You will be doing your 15-213 lab assignments on a cluster of Nocona
Xeon servers, donated by Intel, called the "fish machines". Intel
engineers traditionally use the names of North American rivers as
internal names for their processor projects. So it seems fitting that
we, as denizens of the Intel cluster, name our machines after fish of
North America. The fish machines run Linux, are rack-mounted in the
Wean Hall 3rd floor machine room, and are administered by the CS
facilities group. They reboot every day at 7am.
Here is the current fish machine status.
|
bluefish.ics.cs | bonito.ics.cs | cobia.ics.cs (Autolab server) |
Q: Are the accounts ready yet?
A: Yes (as of Mon, Aug 29, 2005).
Here are the students who have accounts.
If you're not on the list, please request an account from
Prof. O'Hallaron (droh@cs.cmu.edu).
Q: What do I need to do before logging in for the very
first time?
A: From your Andrew home directory on an Andrew
Unix machine (e.g., linux.andrew.cmu.edu or
unix.andrew.cmu.edu),
run the following one-time checkin script:
unix> /afs/cs/academic/class/15213-f05/bin/checkinYour top level Andrew home directory needs to be at least world listable: "system:anyuser l".
Q: What does the checkin script do?
A: The checkin script activates your account so that
you can login to the fish machines using your Andrew password. It
creates a hidden directory called ~/.15213 with login
credentials for the fish machines. If you don't have one already, it
also creates a protected directory ~/213hw where you can
safely do your assignments without other students being able to see
them. You only need to run the checkin script once, before
your very first login to the fish machines. However, you can safely
run the checkin script as often as you like.
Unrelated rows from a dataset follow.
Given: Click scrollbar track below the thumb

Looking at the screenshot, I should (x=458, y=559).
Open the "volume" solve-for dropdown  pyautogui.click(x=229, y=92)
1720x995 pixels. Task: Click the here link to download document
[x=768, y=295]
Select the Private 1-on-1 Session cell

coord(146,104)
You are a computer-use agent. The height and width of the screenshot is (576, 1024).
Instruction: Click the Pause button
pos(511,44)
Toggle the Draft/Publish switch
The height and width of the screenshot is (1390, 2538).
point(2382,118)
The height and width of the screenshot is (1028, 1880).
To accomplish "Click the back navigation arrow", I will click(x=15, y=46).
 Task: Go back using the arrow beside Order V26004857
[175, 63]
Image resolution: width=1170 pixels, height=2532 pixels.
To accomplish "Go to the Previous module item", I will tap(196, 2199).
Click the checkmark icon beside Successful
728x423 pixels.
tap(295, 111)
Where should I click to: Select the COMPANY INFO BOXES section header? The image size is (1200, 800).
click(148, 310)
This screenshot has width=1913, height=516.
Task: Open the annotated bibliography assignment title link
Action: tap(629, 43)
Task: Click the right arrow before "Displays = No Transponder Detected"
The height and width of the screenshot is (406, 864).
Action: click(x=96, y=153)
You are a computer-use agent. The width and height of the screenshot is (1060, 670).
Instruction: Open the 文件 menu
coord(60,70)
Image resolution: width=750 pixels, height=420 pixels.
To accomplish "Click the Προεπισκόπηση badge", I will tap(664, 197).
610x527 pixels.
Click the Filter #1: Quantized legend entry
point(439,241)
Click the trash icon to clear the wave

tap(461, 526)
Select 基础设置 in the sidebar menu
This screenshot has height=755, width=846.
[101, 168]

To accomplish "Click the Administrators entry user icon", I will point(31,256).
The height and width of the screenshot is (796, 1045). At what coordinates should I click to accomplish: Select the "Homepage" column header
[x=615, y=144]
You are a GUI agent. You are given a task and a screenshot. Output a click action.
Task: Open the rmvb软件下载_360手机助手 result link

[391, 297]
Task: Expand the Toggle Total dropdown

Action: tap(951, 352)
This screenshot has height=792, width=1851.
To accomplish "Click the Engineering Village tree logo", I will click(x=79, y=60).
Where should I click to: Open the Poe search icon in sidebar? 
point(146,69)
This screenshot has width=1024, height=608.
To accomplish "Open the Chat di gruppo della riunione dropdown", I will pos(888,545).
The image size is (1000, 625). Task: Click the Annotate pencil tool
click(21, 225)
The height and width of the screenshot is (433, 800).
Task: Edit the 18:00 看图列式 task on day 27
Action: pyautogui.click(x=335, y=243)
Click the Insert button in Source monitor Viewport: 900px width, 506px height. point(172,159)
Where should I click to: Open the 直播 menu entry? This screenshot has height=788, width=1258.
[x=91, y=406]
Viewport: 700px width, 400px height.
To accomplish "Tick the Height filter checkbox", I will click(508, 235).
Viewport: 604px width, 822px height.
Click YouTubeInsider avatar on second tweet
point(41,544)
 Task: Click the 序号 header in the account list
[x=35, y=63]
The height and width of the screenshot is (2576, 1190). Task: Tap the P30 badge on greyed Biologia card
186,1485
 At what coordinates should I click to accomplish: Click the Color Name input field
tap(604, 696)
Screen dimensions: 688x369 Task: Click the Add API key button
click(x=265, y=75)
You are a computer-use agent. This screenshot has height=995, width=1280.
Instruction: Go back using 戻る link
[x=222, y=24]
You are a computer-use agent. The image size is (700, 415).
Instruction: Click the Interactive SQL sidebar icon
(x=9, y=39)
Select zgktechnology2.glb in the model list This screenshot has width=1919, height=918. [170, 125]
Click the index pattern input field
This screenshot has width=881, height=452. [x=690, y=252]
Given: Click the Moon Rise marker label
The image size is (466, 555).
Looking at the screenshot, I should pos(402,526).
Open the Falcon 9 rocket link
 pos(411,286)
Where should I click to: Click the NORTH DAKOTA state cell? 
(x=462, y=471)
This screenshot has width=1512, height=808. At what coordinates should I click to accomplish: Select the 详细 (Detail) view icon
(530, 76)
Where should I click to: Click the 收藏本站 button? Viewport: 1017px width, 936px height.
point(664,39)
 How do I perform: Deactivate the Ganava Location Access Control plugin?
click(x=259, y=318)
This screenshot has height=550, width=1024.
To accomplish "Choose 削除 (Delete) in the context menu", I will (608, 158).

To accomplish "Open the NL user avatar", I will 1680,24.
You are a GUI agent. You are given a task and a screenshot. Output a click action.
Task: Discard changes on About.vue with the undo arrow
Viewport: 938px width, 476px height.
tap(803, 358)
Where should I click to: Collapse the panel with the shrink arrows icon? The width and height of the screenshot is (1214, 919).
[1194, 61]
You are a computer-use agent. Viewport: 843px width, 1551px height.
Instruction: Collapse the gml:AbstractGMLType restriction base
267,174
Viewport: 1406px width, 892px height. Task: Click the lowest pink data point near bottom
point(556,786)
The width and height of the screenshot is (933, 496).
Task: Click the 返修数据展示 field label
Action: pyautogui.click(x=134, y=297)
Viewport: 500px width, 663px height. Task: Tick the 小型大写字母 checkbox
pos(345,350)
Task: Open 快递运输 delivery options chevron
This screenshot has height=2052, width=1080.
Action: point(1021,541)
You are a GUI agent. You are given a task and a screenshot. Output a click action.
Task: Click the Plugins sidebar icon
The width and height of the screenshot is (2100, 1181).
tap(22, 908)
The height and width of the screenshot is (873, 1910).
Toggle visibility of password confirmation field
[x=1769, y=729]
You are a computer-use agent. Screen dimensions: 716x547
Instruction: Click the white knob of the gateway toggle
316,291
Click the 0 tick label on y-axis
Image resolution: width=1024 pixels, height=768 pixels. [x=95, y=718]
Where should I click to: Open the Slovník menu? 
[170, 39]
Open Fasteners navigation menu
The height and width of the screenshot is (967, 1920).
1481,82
Q: How do I login to one of these machines once I have run the
checkin script?
A:
If your Andrew login is bovik and you want to login
to the fish machine called tuna.ics.cs.cmu.edu,
then type the following while logged in to an Andrew Unix machine:
unix> ssh -x -l bovik@ANDREW.CMU.EDU tuna.ics.cs.cmu.edu [type your Andrew password to the prompt]Note: The uppercase 'ANDREW.CMU.EDU' is significant.
Q: I did everything you said but I still can't login. Now what?
A: Here are the most common reasons students can't login:
unix> cd unix> fs sa -dir ~ -acl system:anyuser l unix> fs sa -dir ~/.15213 -acl system:anyuser rl
If you still can't login, please send mail to your instructor.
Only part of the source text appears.